_Exercise_. Every line below must come back exactly as it stands, with the images omitted.

_Stored data entries_.

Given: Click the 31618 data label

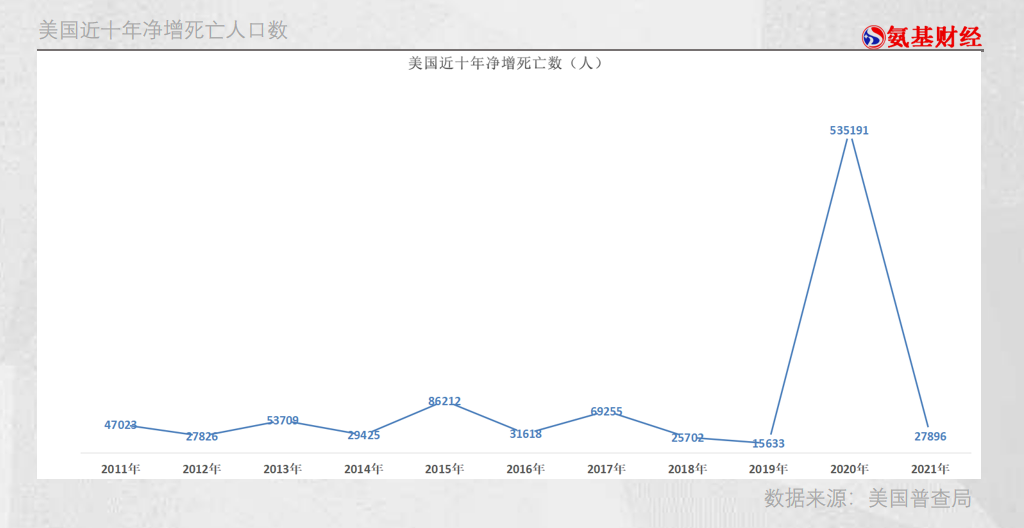Looking at the screenshot, I should (526, 434).
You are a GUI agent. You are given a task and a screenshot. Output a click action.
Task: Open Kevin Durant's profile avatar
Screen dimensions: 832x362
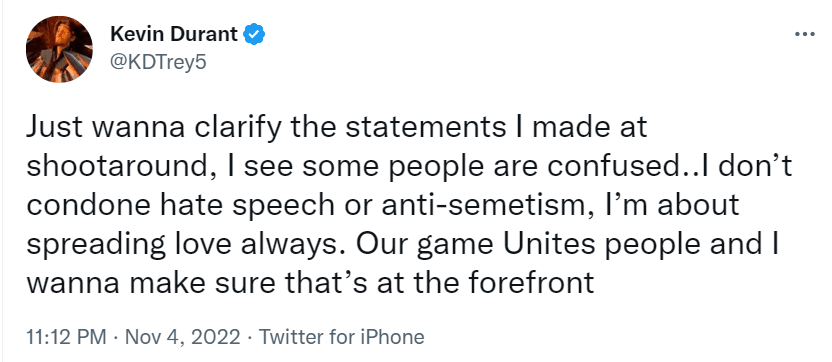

_Result below_.
Given: Click the 31618 data label

Looking at the screenshot, I should (526, 434).
You are a GUI agent. You are given a task and a screenshot. Output a click action.
Task: Open Kevin Durant's profile avatar
Screen dimensions: 832x362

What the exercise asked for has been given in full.